On 11/4/20 3:32 PM, Victor Sudakov wrote:
Dear Colleagues,
As a person with the FreeBSD background, I'm used to building my own
packages with the exact build options I need (those include exim, nginx,
samba, clamav and many others). FreeBSD has a good infrastructure for
this (ports tree, poudriere et al.)
Where can I learn to do a similar thing for Debian?
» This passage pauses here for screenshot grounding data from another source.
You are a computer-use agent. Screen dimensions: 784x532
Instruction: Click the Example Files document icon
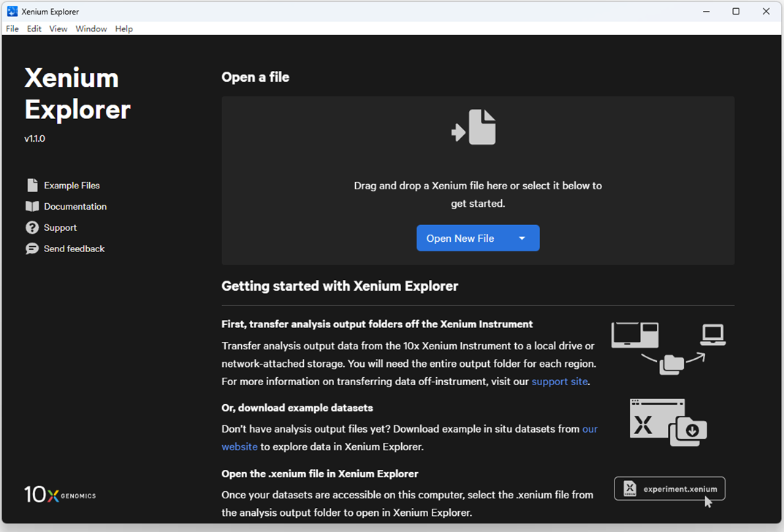coord(32,186)
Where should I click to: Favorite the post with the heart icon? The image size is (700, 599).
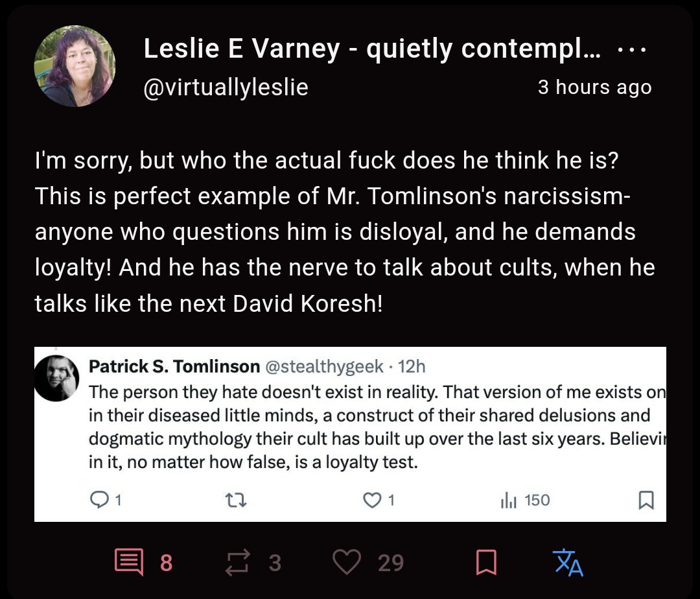[x=347, y=562]
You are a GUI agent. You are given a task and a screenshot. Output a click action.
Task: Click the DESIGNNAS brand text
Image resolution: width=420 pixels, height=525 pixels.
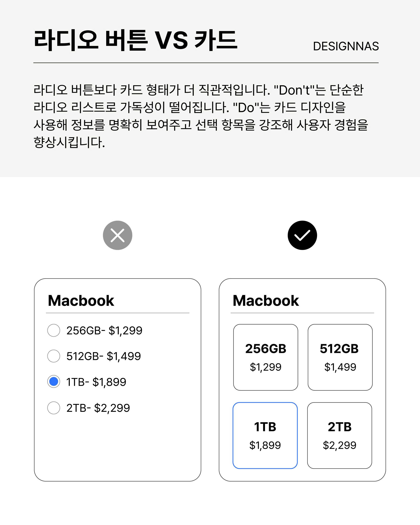tap(346, 46)
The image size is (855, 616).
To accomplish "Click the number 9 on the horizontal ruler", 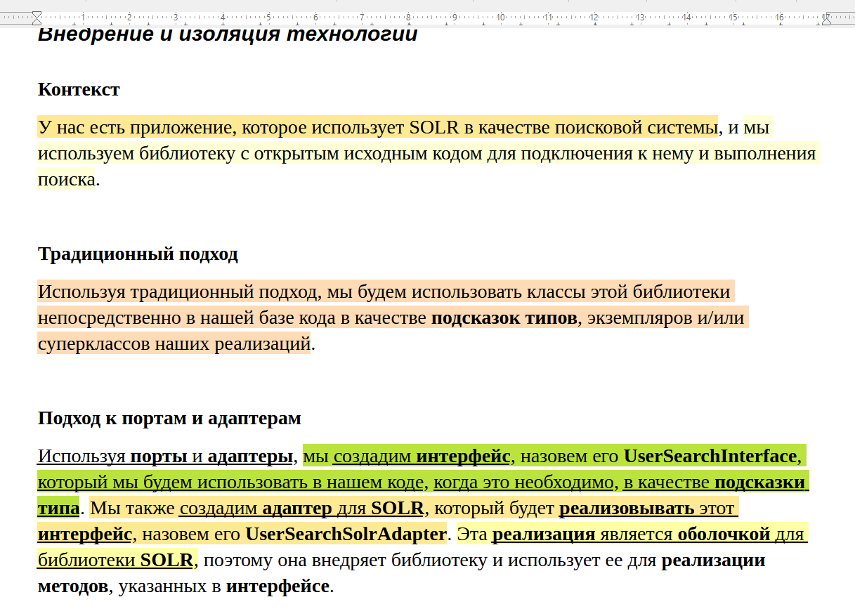I will pyautogui.click(x=455, y=17).
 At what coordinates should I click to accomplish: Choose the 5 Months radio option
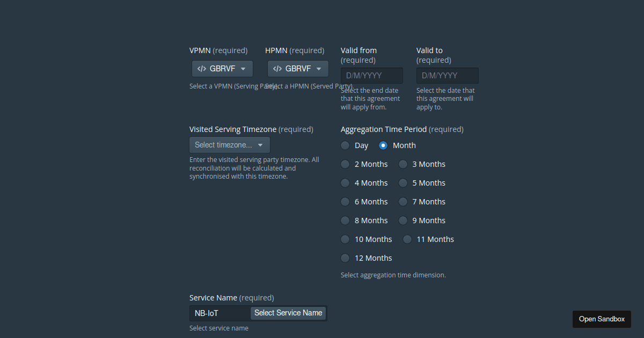pyautogui.click(x=403, y=183)
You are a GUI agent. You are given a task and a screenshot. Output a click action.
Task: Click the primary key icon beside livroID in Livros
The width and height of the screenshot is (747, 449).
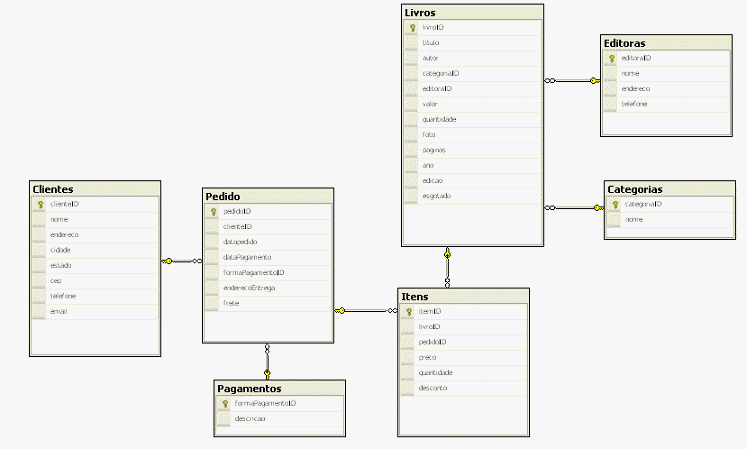(411, 29)
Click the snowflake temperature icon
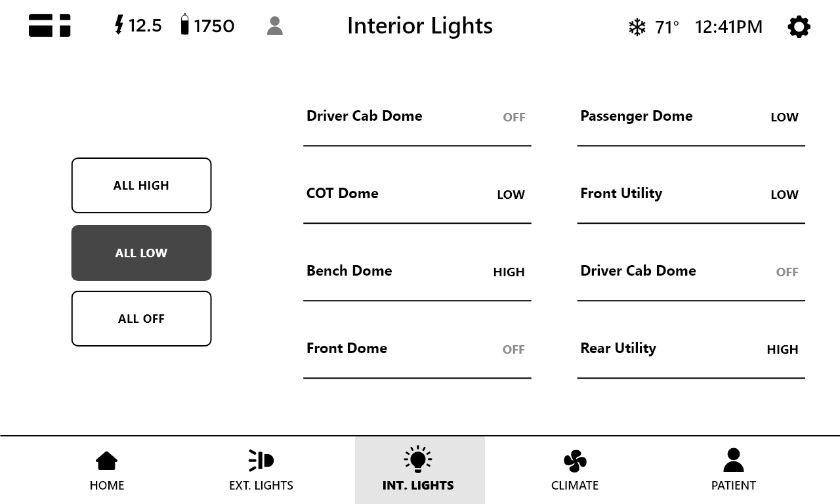The height and width of the screenshot is (504, 840). [637, 27]
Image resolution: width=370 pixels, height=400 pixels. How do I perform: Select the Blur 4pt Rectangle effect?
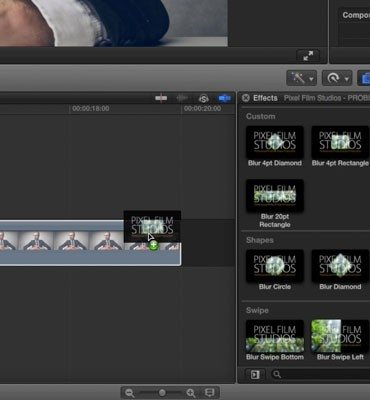point(340,146)
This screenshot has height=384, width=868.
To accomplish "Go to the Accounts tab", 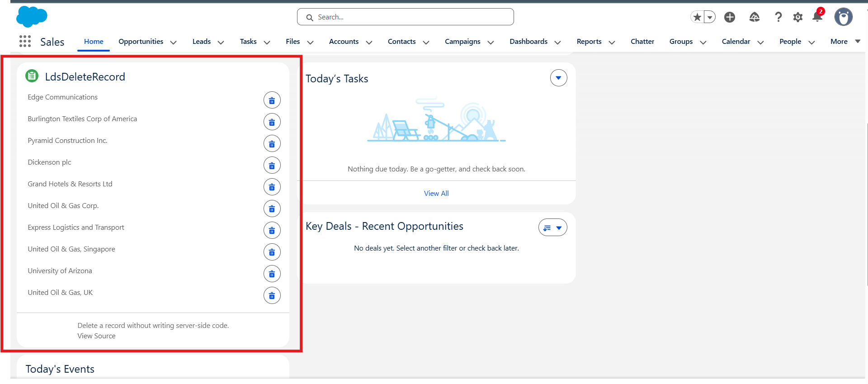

I'd like to have my
own package repository which:
1. Keeps my local patches and configure/build options.
2. Gets updated and recompiled when the main Debian repository gets updated.
3. Can have a higher preference for my Debian systems than the default Debian
repositories.
I know this can be done because I use some vendor repositories (zabbix,
consul etc) but I need the tools and knowledge.
What would you advise me to read?
That's actually a good question and I'd like to see a how-to myself.
BTW, used to build FreeBSD packages at the time of FeeBSD 4.5-4.11 :)
I personally use reprepro for my repository, but the packages I build
manually with cowbuilder/pbuilder and then upload to the repository
managed by reprepro.
For 1. and 2. one option would be a gitlab instance with a CI pipeline (
or just a git repo with post-receive hooks ) which would rebuild the
source package if the new version is pushed to the repository. Once this
is done, uploading to reprepro isn't a big deal I guess. Still you might
need manual intervention if you sign the packages.